Y esta inclinación por lo útil y amplio, por lo que uno los continentes, es un rasgo de la época, un rasgo democrático, que encuentra otra forma de expresión en ciertas aplicaciones de principios económico-liberales a la vida espiritual, como, por ejemplo, cuando el anciano Goethe habla de un «libre intercambio de ideas y sentimientos», o cuando declara que una literatura nacional ya no importa tanto y que lo corriente es la literatura universal.
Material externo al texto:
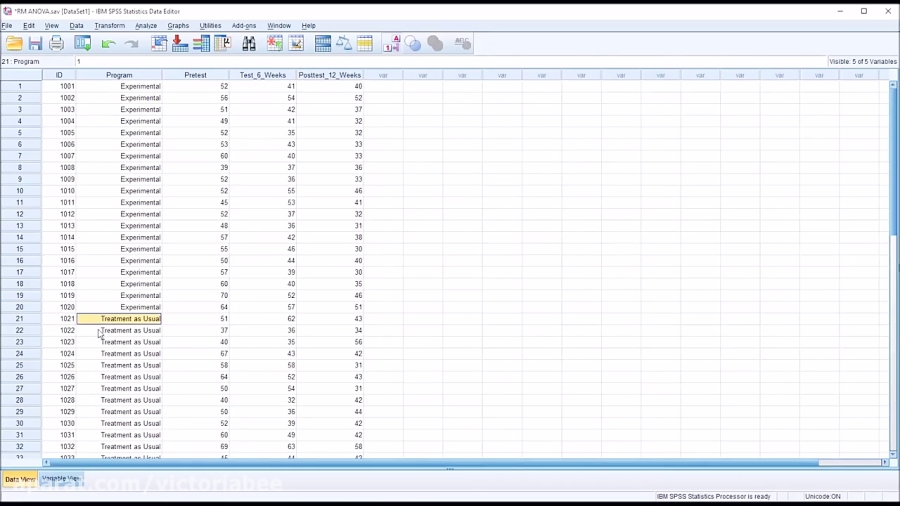This screenshot has height=506, width=900.
Task: Click the vertical scrollbar down arrow
Action: click(893, 453)
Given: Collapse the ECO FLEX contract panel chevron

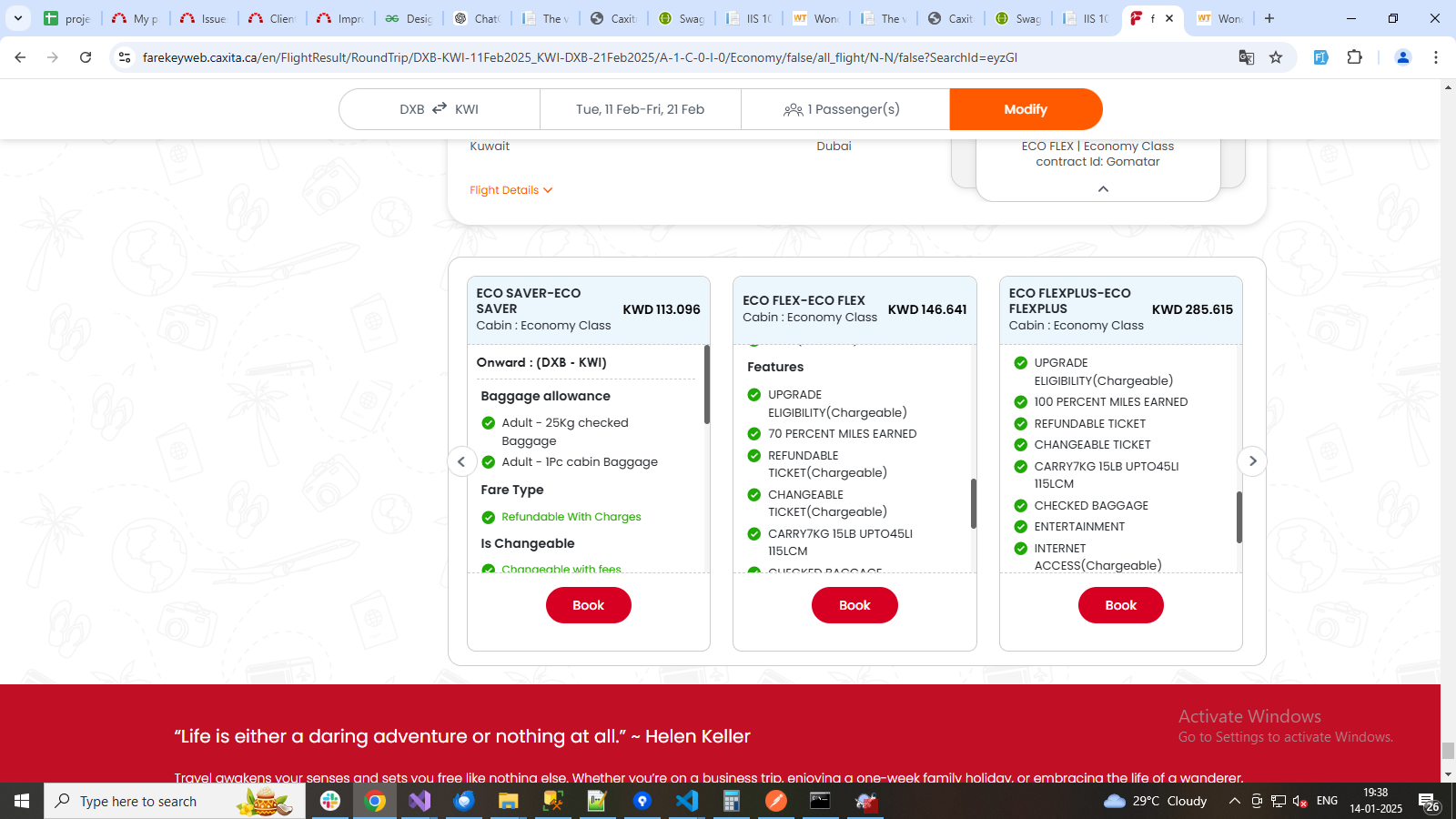Looking at the screenshot, I should [1103, 189].
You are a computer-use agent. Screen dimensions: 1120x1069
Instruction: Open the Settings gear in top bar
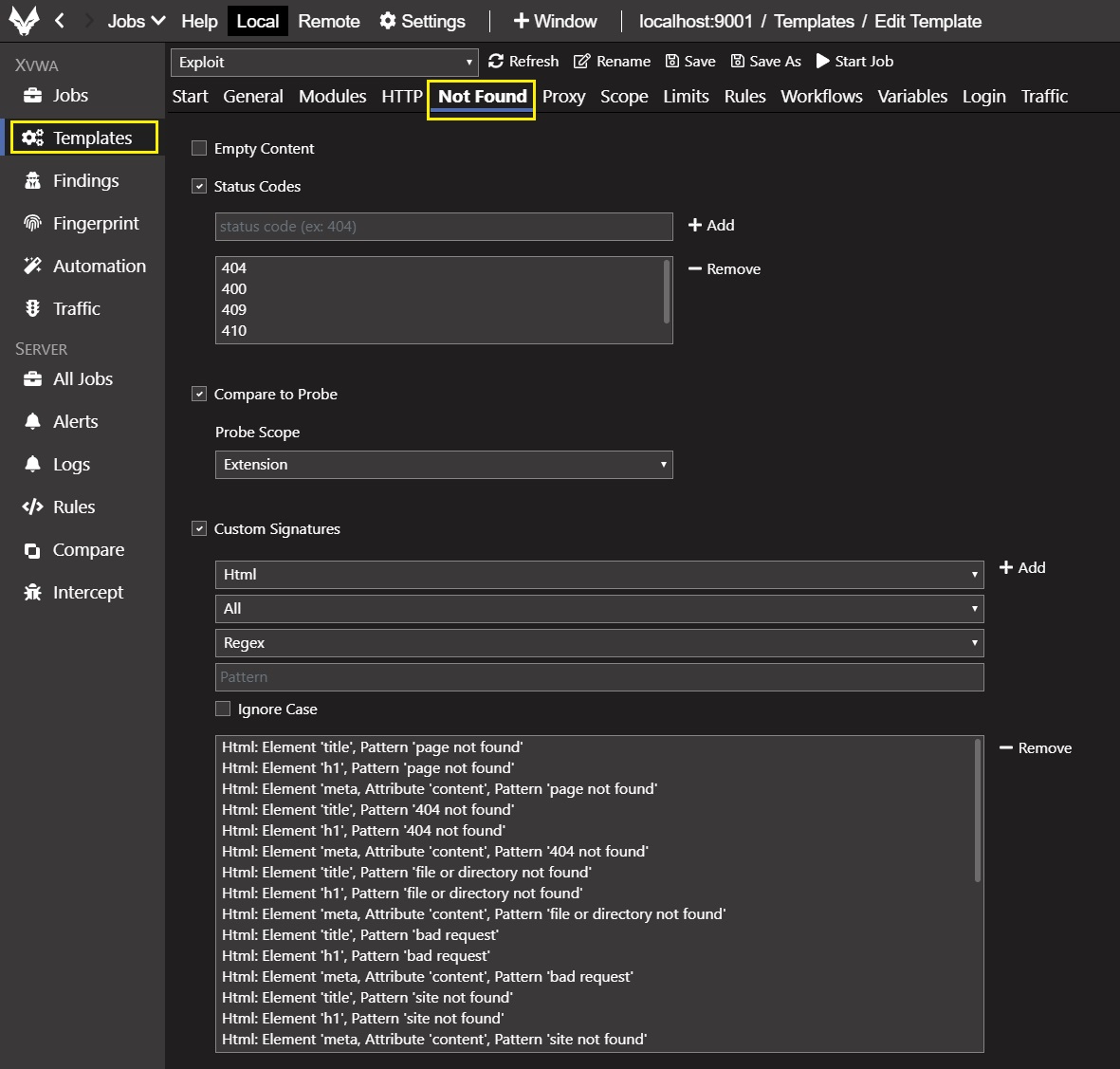387,21
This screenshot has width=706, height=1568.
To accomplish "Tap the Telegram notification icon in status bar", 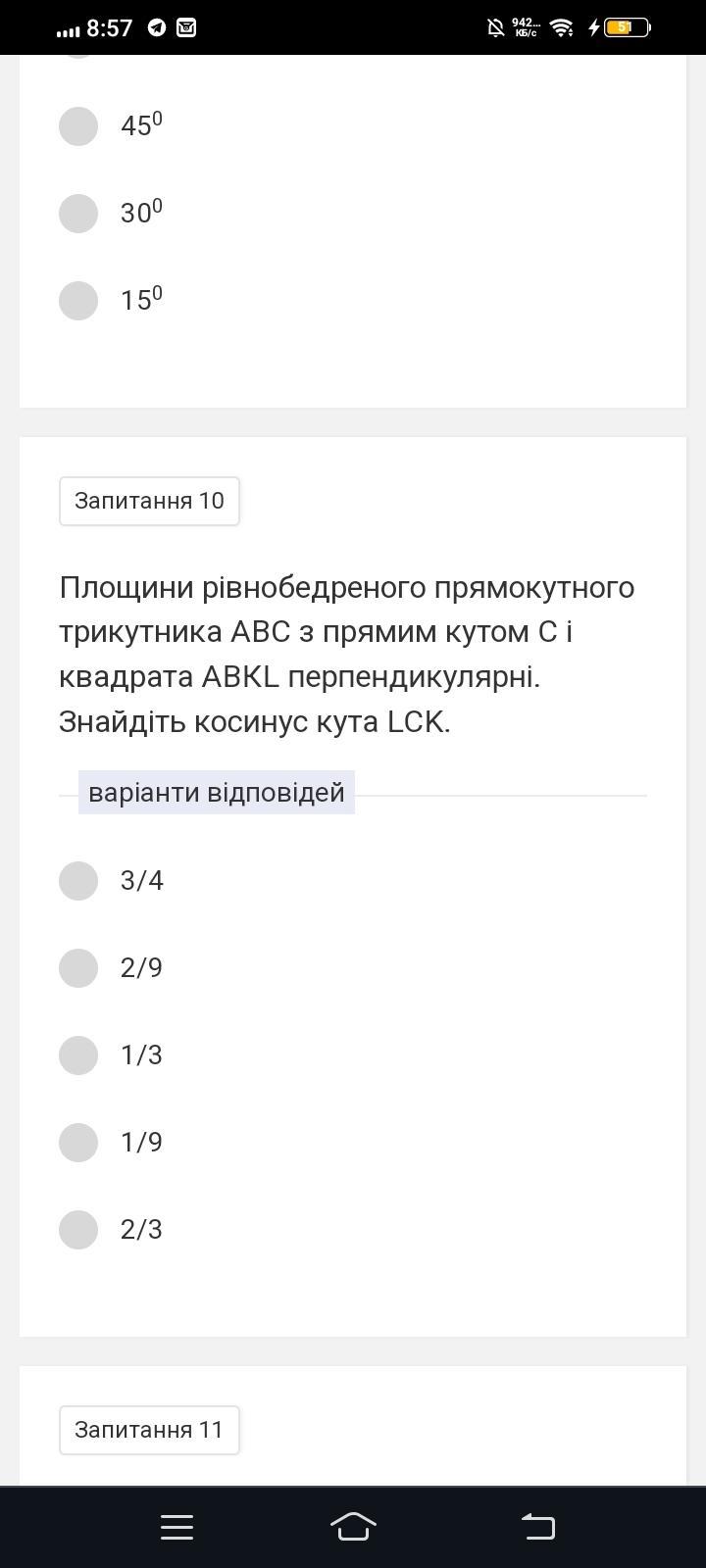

Sin embargo, quiero citar un pasaje de una carta del poeta del Fausto, que encontré hace poco, y en el cual me parece que se pone de manifiesto en forma singularmente clara y perfecta el espíritu y la esencia de lo que llamamos Democracia, como también la favorable disposición interior del poeta, ya próximo a su fin. Un amigo había encargado, a pedido suyo, algunos dibujos de una cosa de campo recientemente adquirida por Goethe y se los había enviado. En diciembre de 1831 el poeta le escribe:

«Ahora que puedo contemplar de vez en cuando la imagen del paisaje situado en un lugar tan razonable y hasta me atrevería a decir sosegado, me alienta la esperanza de que también la buena naturaleza se haya apaciguado y abandonado para siempre sus locas y febriles conmociones, afianzando con ello, por toda la eternidad, tanto la belleza circunspecta y complaciente, como también el bienestar que de ella deriva, para que, en medio de las problemáticas ruinas del pasado, le sea permitido a usted y a sus descendientes perseverar con firmeza y serenidad y ver convertirse en placer imperecedero y libre de preocupaciones aun lo real, tangible y útil, tal como lo reflejan los dibujos extendidos ante mis ojos».
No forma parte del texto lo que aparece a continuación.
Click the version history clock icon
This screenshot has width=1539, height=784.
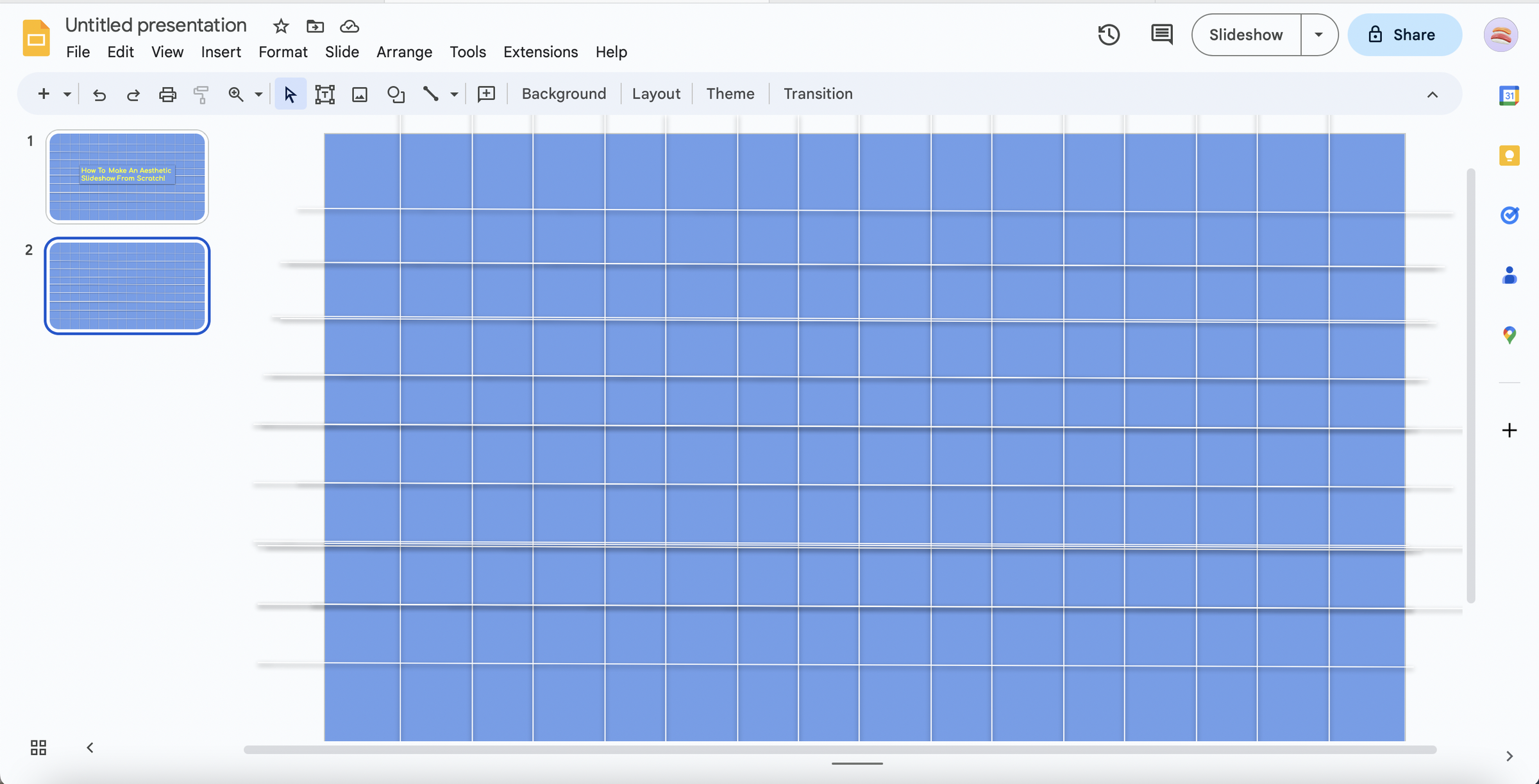point(1109,35)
Creo que dentro de los límites del idioma no existe ninguna construcción de palabras que traduzca aproximadamente nuestro sentir sobre lo que en realidad debe entenderse por democracia y luego por civilización en un sentido histórico y superhistórico.

Lo real, lo tangible y lo útil; la belleza circunspecta de la cual deriva un seguro bienestar; el fondo sobre el cual se destacan las ruinas problemáticas del pasado, que recuerdan los castillos derruidos y los basaltos de la alocución a América, y, además, la humanización de la naturaleza, que el poeta se imagina no solamente como sometida y obligada a ser útil, sino también como apaciguada por su propia voluntad y dispuesta a comportarse de manera pacífica y provechosa, todo esto forma un cuadro tan perfecto que nos vemos obligados a admirar la vitalidad de un genio que, educado todavía dentro de una estructura mundial tan distinta, es capaz, al más leve roce del nuevo espíritu, de dirigirse a él y expresarlo con palabras en las cuales es casi imposible distinguir entre la sensibilidad y la afinidad.
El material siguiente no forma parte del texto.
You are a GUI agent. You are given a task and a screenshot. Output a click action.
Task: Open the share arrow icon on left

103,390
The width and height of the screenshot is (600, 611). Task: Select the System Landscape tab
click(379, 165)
Lo que surge de estas palabras es esperanza, una esperanza de dicha y de paz para el género humano, rayana en lo utópico, equivalente a una sorprendente concesión del anciano poeta, que en el fondo era un pesimista en lo que respecta a la cultura, al espíritu de su época. Porque la esperanza, sí, la utopía, son realmente una característica de la joven democracia que enlaza en la forma más extraordinaria el industrialismo y el entusiasmo de la humanidad, lo prosaico y la fe en una próxima Edad de Oro. «L’age d’or —expresa una frase de la literatura profético-social de aquella época—, qu’une aveugle tradition a placé jusqu’ici dans le passé, est devant nous». «La edad de oro, que una ciega tradición ha colocado hasta ahora en el pasado, está delante de nosotros».

Esta fe es el fruto espiritual de un impetuoso progreso —libre de trabas clericales y de poderío feudal— en materia de conocimiento y dominación de la naturaleza, de una técnica centralizada y de una actividad industria productora de riqueza. Esta fe está fuertemente ligada a la moral y a la religión, y entre tanto materialismo y sentido utilitario revela las propiedades más profundas del espíritu. «Dinero, ciudades, espíritu y comercio»: espíritu es la «tercera palabra» que en este conjunto desempeña un papel de no poca importancia.

Es convicción general que una vez que desaparezcan las instituciones basadas en la antigua clase militar y en la fe enseñada por la Iglesia, la sociedad tendrá que cimentarse sobre los dos nuevos poderes: la ciencia y la industria, y que sabios e industriales tendrán que gobernar juntos el mundo. Heine defiende esta convicción lleno de ardor en sus Französische Zustände (La situación francesa), obra en la cual se ve claramente la influencia de Saint-Simon, el fundador de sectas social-religiosas, que en 1825 había publicado sus Opinions littéraires, philosophiques et industrielles.

Otro de los libros de Saint-Simon lleva el título harto característico de Nouveau Christianisme. Su alumno Dunoyer escribe De la morale et de l’industrie, y esta amalgama de la moral y de la industria es más característica y frecuente que la de la industria y la ciencia. En colaboración con Auguste Comte, el mismo Dunoyer publica el periódico Producteur, cuya finalidad es la de «promover el progreso de la humanidad en lo que respecta a las ciencias, a la moral y a la industria, fomentando el espíritu de asociación de los hombres».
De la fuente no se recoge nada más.